WASHINGTON — Richard Pinedo, a cooperating witness in special counsel Robert Mueller's Russia probe, was sentenced Wednesday to six months in prison and six months of home confinement for engaging in a scheme to sell fake online identities that were used by the 13 Russians indicted by Mueller for 2016 election interference.
At the sentencing Pinedo, 28, said he has been threatened since pleading guilty and fears for his life.
Pinedo pleaded guilty to a count of identity fraud in February for helping online users circumvent PayPal identity verification to sell bank account and other stolen identify information.

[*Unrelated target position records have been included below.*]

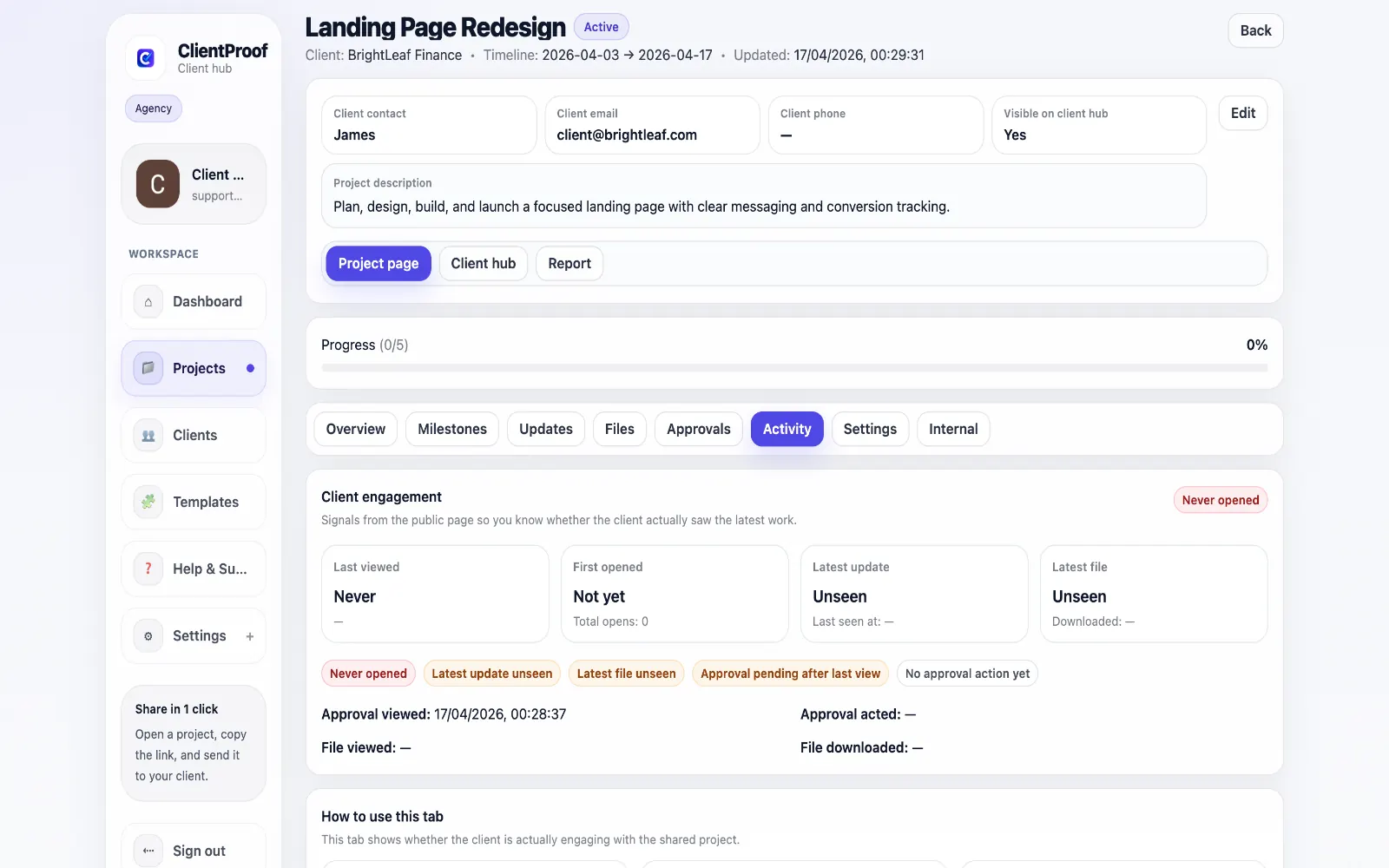
Task: Open the Approvals tab
Action: coord(699,429)
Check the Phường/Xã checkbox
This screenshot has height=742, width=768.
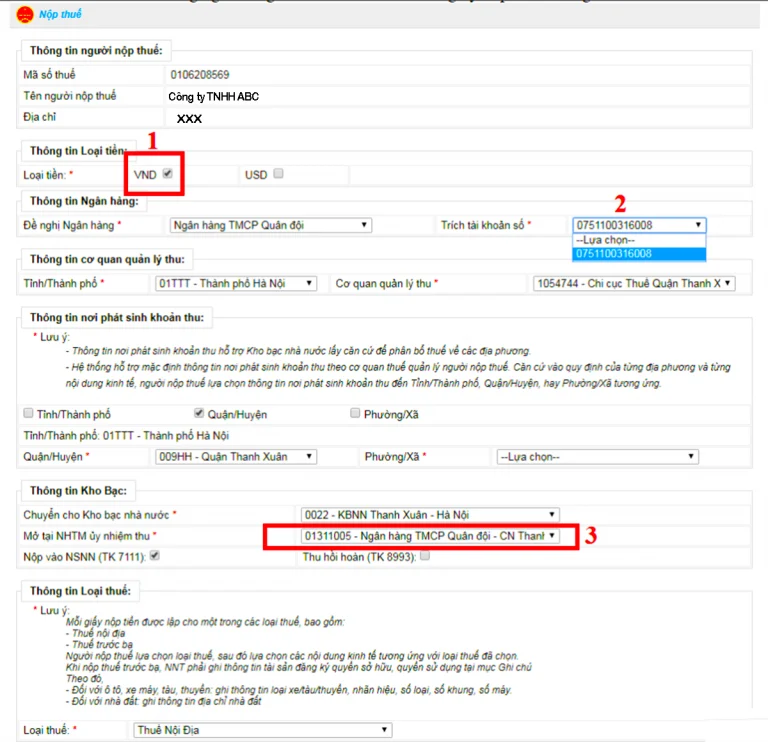[x=355, y=413]
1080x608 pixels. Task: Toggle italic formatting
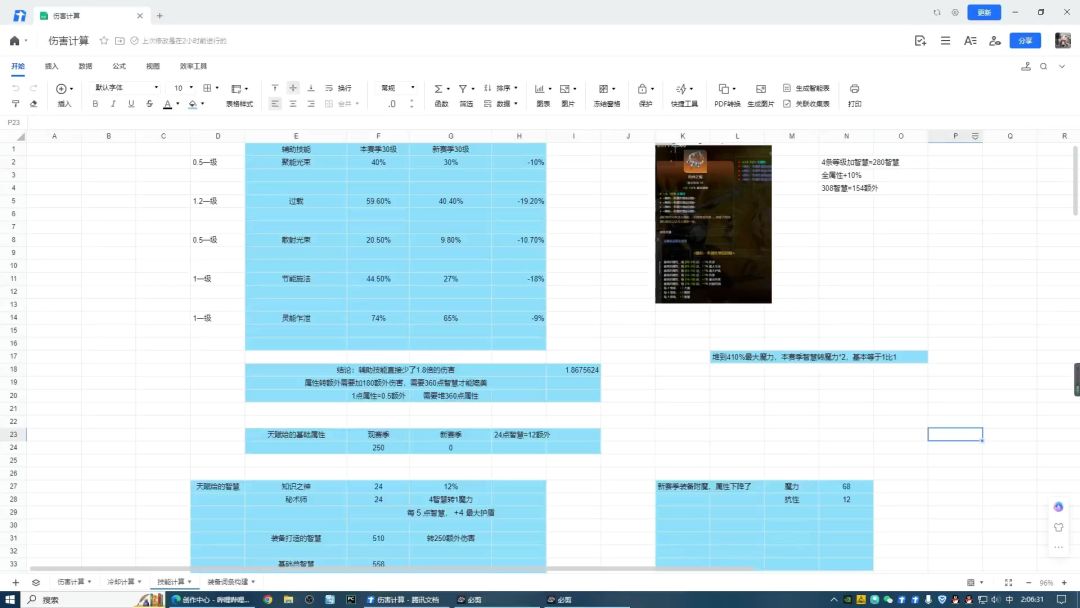tap(114, 103)
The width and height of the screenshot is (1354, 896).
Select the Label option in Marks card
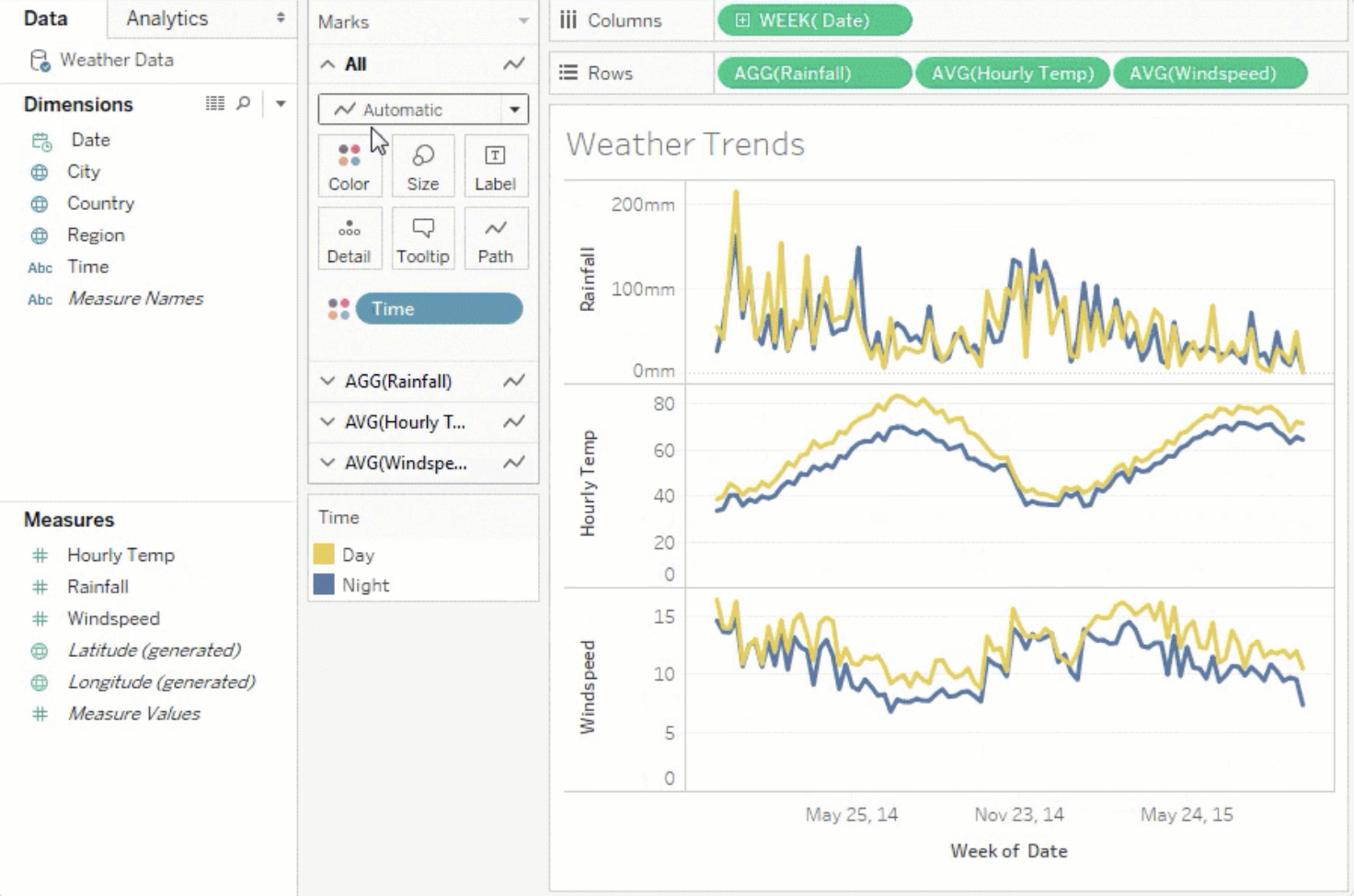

Prosecutor Lawrence Atkinson said Wednesday in court that Pinedo has provided substantial assistance to investigators and saved them time and resources.
"He identified how the scheme worked and upstream sellers," Atkinson told Judge Dabney Friedrich. "We have every reason to believe the information he provided is truthful."
The government said Pinedo earned $40,000 to $90,000 in the scheme.
"His life has been turned upside down by this," defense attorney Jeremy Lessem said. "He's been told he needs to watch his back because he's cooperating with the FBI against the Russian government."
For his part, Pinedo expressed remorse for his actions.
"I take full responsibility for what I've done," he said. "Never did it cross my mind that the services that I offered would be used to commit the highest crimes."
Pinedo said that he's been threatened since pleading guilty. "I've been told that if I ever leave the country, the Russians will poison me," he said.
Pinedo will voluntarily surrender at a prison in the Central District of California at a later time. He will serve 24 months of supervised release after he finishes his sentence.